## TASK GOAL:
Collect every line of the material below that contains the string "pixels". Matching is case-sensitive.
##### DATA EXTRACT #####
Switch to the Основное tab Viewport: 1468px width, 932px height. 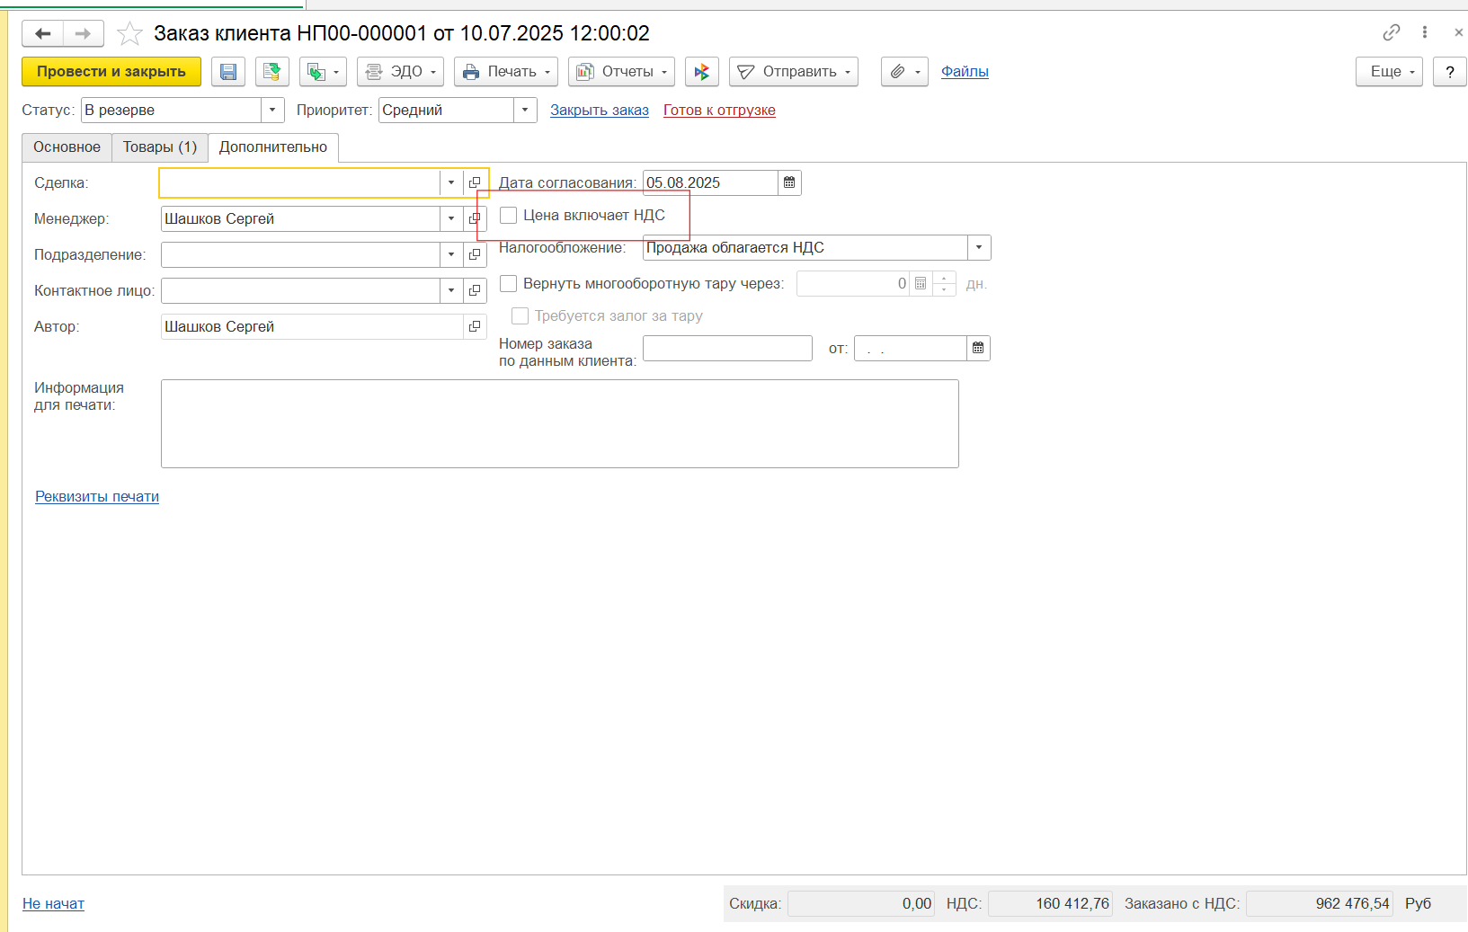coord(67,147)
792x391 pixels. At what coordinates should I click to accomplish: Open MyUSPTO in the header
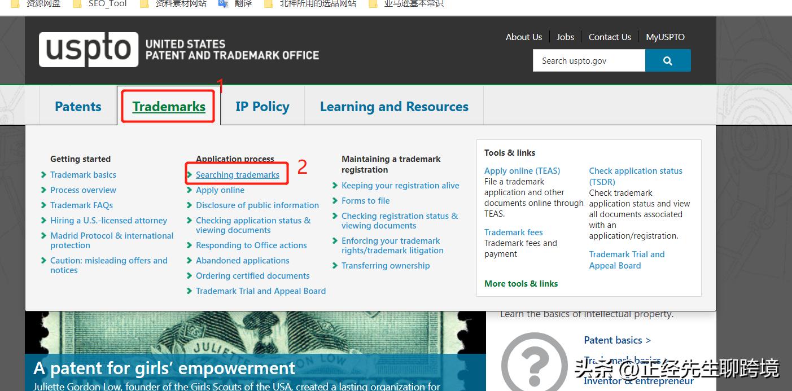(x=665, y=37)
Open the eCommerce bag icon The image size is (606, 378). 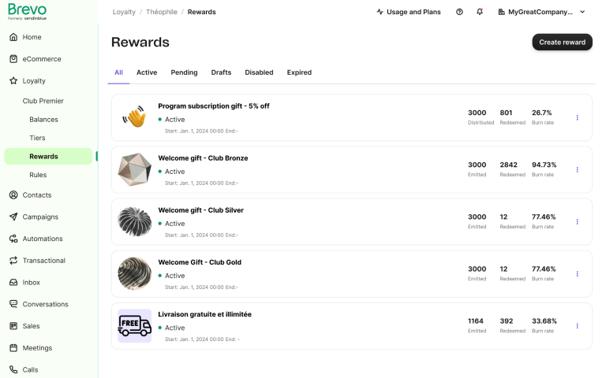pos(13,59)
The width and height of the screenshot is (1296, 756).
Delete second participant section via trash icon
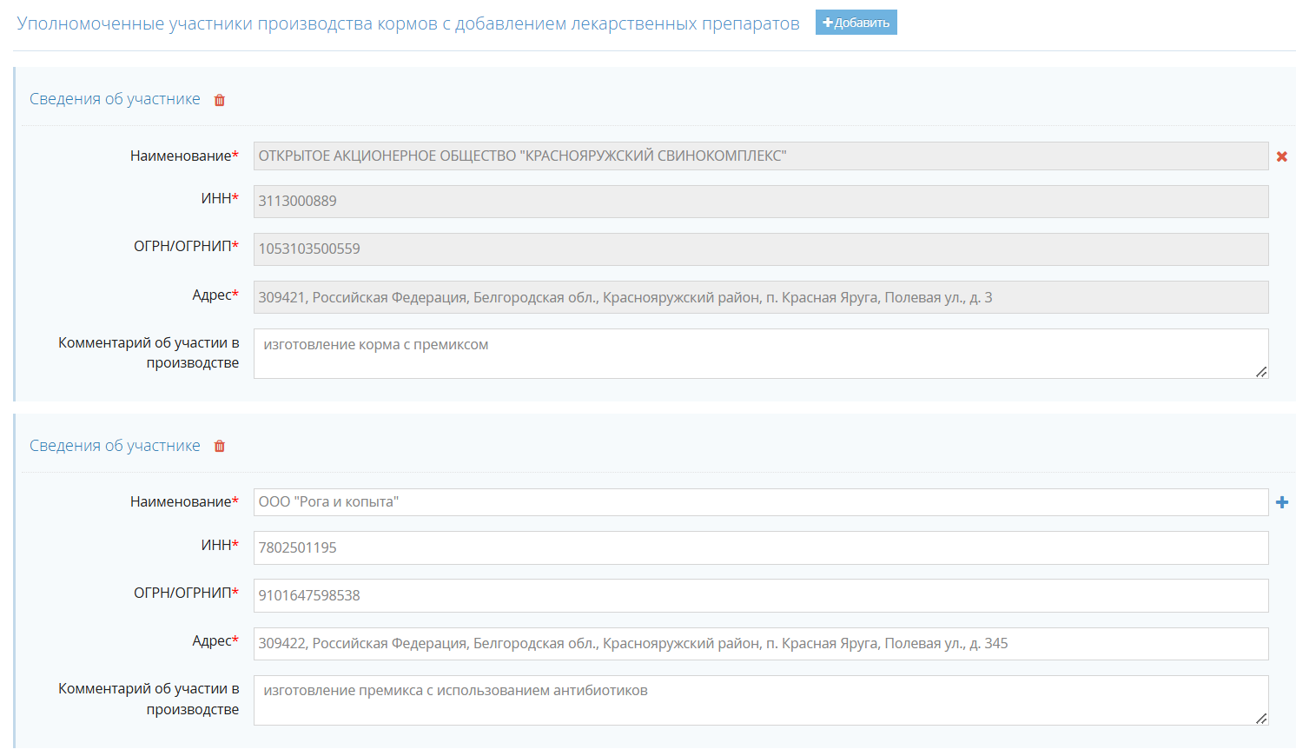(x=220, y=446)
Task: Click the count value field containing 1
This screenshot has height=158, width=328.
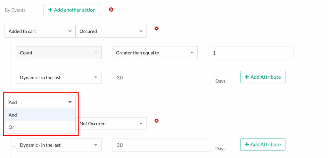Action: [x=251, y=53]
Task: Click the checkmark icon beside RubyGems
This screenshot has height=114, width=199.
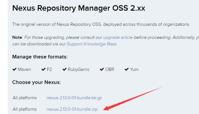Action: point(65,69)
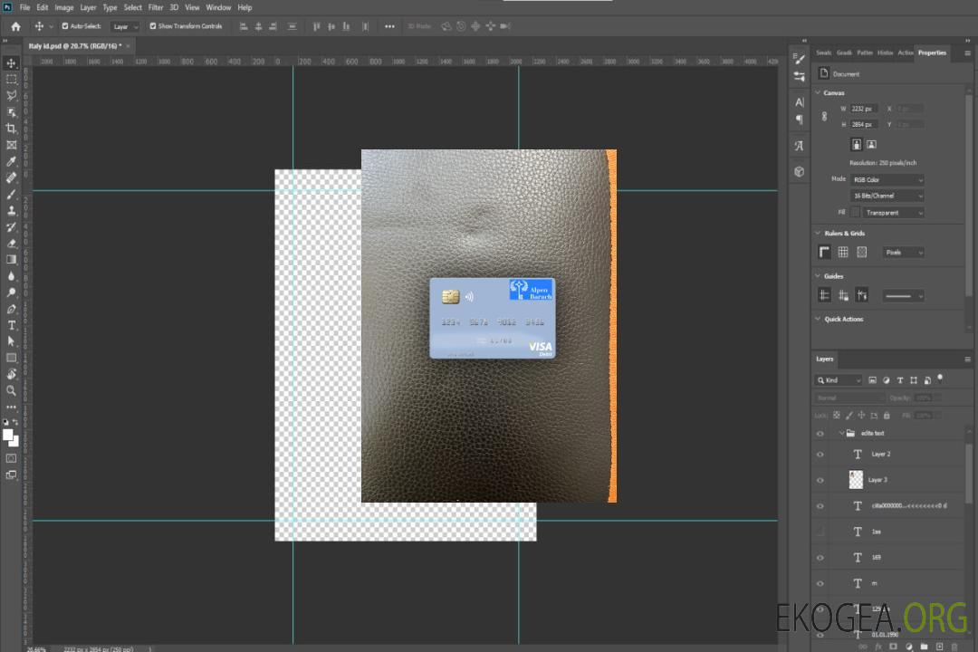Switch to the Actions panel tab
978x652 pixels.
906,53
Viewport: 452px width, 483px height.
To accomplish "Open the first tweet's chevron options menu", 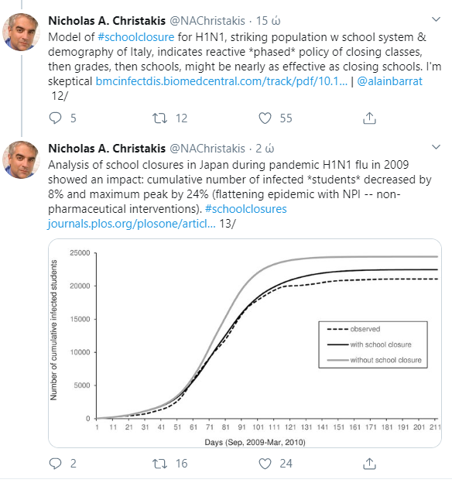I will pyautogui.click(x=436, y=19).
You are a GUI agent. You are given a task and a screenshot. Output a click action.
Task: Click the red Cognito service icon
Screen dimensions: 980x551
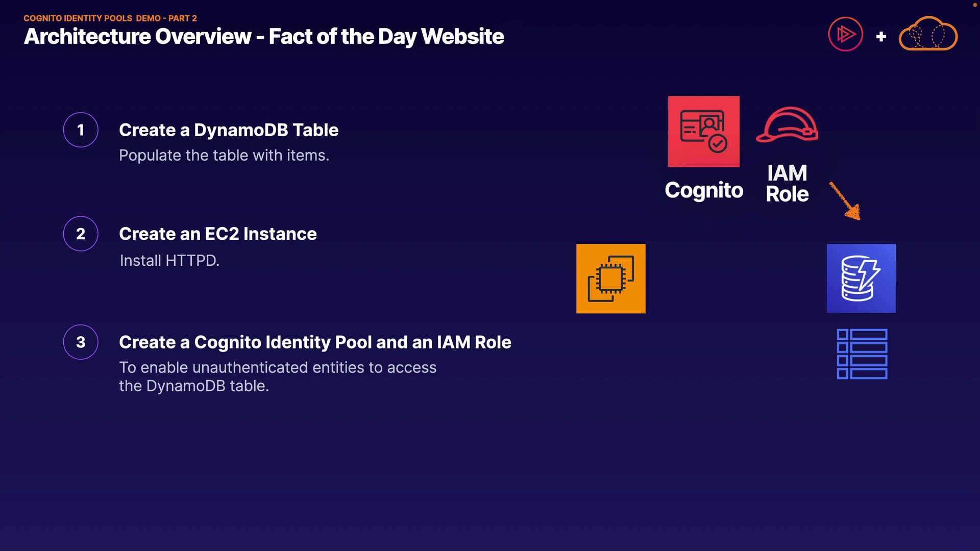(x=703, y=132)
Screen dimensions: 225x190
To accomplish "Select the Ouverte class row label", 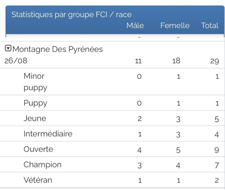I will click(38, 149).
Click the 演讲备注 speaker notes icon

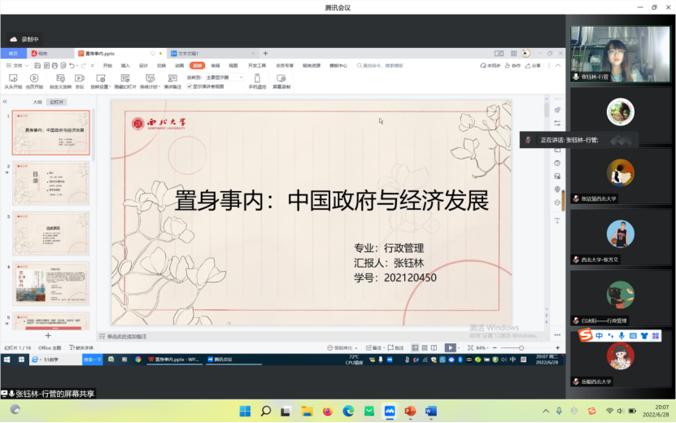click(x=172, y=78)
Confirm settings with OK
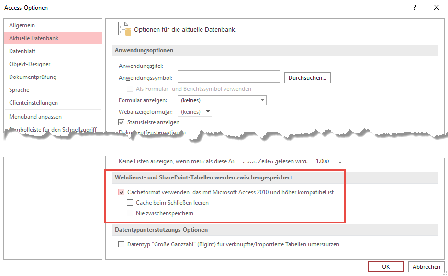This screenshot has height=276, width=448. 385,266
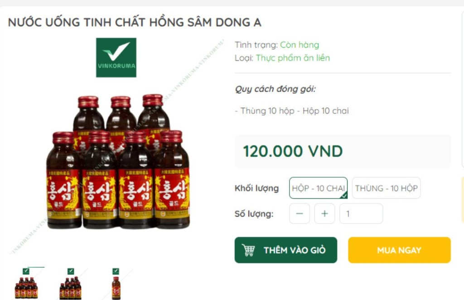Add product with THÊM VÀO GIỎ button

[x=286, y=250]
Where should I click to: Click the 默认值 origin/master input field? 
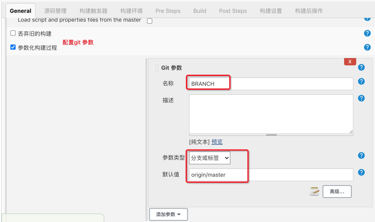[271, 175]
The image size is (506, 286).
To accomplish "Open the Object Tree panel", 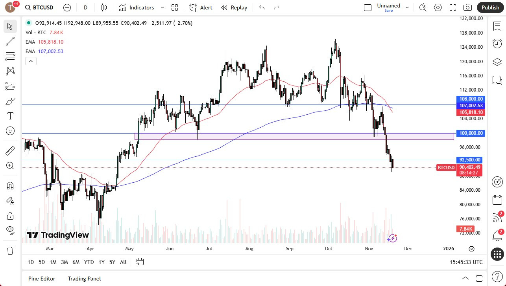I will [x=497, y=62].
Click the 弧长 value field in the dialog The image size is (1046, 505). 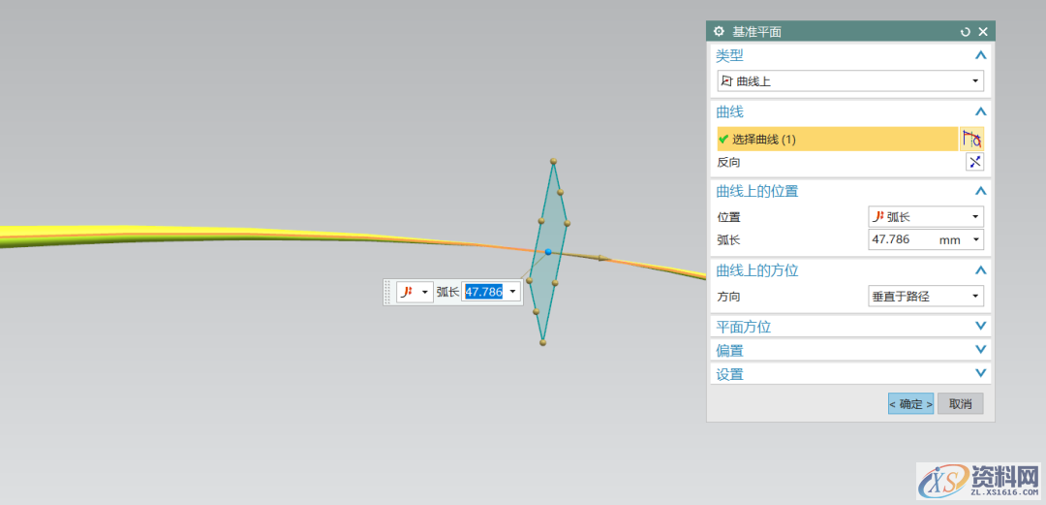(901, 238)
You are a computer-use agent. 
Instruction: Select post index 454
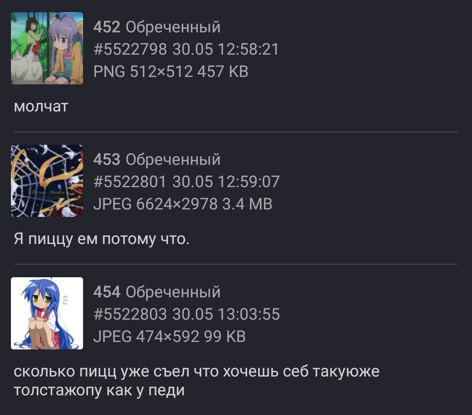[107, 292]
#####
## RESULT OF THIS EXERCISE:
792x391 pixels. At what coordinates should I click to accomplish: Open MyUSPTO in the header
978x652 pixels.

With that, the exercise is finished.